Kawabe and his band mates — guitarists Kohhei Matsuda and Yuki Tsujii, and drummer Akihide “Mon-chan” Monna — are all originally from various regions in Japan. However, they all met in London while Kawabe was there studying art. The band is part of this year’s Fuji Rock Festival and will perform on June 24, the festival’s third day, on the White Stage, which is the second-largest. The performance will be the group’s second appearance at the festival and, for the quartet, it feels a bit like homecoming.

“We love touring Japan. It’s our home. We get to come back and see our families,” Kawabe says.

Formed in 2006, the psychedelic quartet has since gained critical acclaim both here and abroad. While they’re all Japanese, the group has come to self-identify itself as a British band.

“It’s a fact,” shrugs guitarist Matsuda. “We met in London, and we’ve lived there for nine years now. We’re Japanese, but I think we’re a London band.”

Kawabe says that their London background definitely influenced the group’s sound. On the band’s latest track, “Kizetsu no Uta,” Bo Ningen weaves together an upbeat psychedelic number that features a catchy, walking bass riff and eerie vocal delivery by Kawabe. The track was released in June as part of the “Kizetsu no Uta/Live in Paris” EP, which also includes a complete live set that was recorded at La Cigale in March.

That show was part of a joint tour with British punk band Savages. They have frequently collaborated with Bo Ningen, including on the 2014 album “Words To The Blind,” which was credited to both bands.

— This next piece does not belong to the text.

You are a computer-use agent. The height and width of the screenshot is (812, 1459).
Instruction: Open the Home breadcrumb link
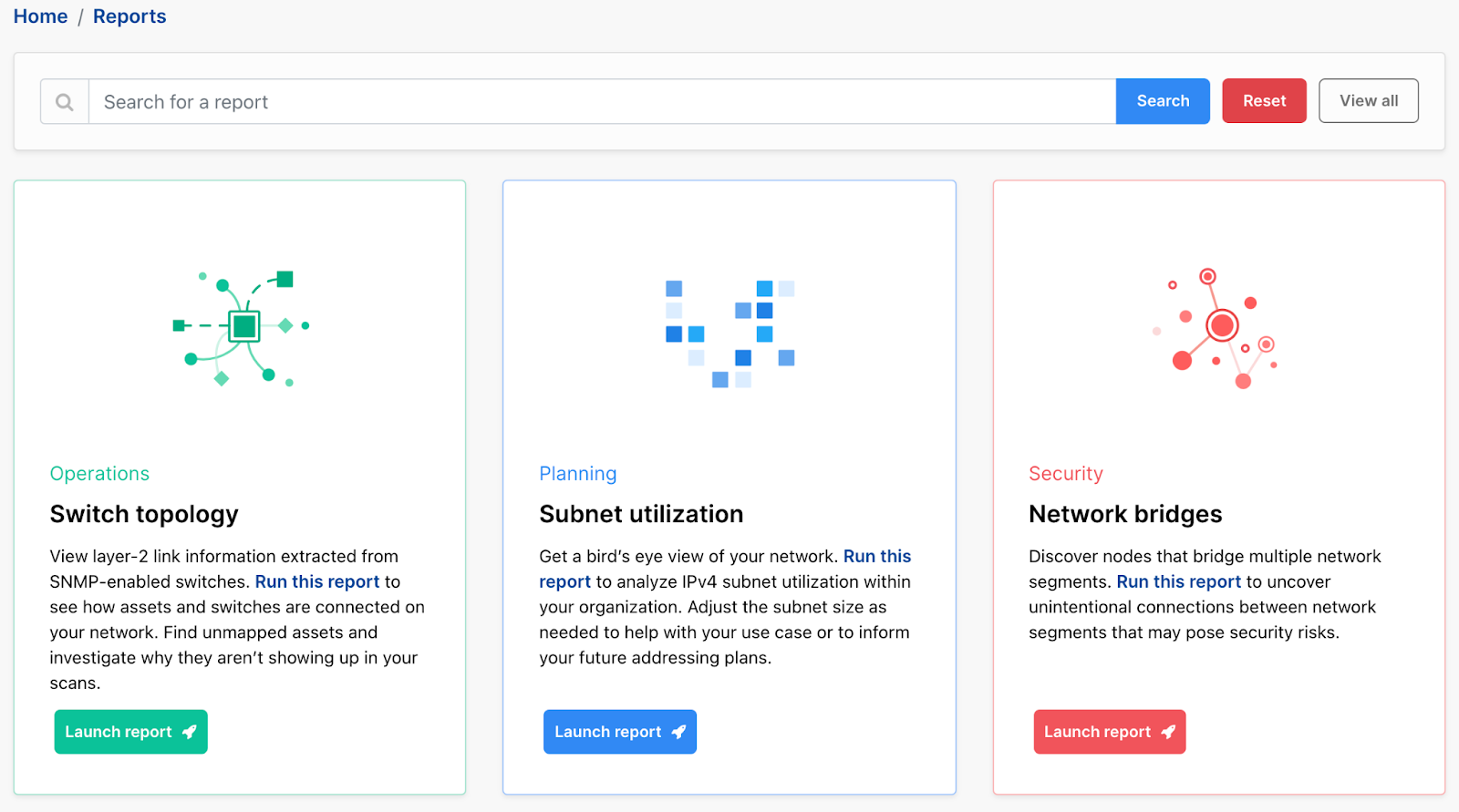(40, 15)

“In Japan, bands can’t play gigs as soon as they form; you just end up spending money. You don’t have to worry about that overseas,” he says, referring to this country’s noruma (pay-to-play) system. “Even songwriting, we would play shows without really having everything decided. It’s easier to try things (in Britain). Even the studio environment is different. Japan is very clean, like karaoke places. But overseas it’s very dirty and you bring in your own amps. You can play anywhere.”

Unlike other bands with Japanese members who have gone on to receive attention outside the country, the guys in Bo Ningen never really played shows in the underground music scene here, and only discovered stalwarts such as Merzbow and Keiji Haino after forming in London. Perhaps because of this unique background, the group seems to have a different grasp and perception of Japan’s scene and other internationally known Japanese acts.

“In Japan they’re seen as these underground artists, but over there, they’re much more well-known and received differently critically,” Kawabe says. “I’m glad that I was exposed to these artists while overseas from an outside perspective. I think I would have seen them differently had I been in Japan.”

But what about Bo Ningen?

“It’s different for each area,” Matsuda says. “People who’ve known us since we started in London will see us as a London band, but, because we’re all Japanese, when we go somewhere else people will think we’re coming from Japan.”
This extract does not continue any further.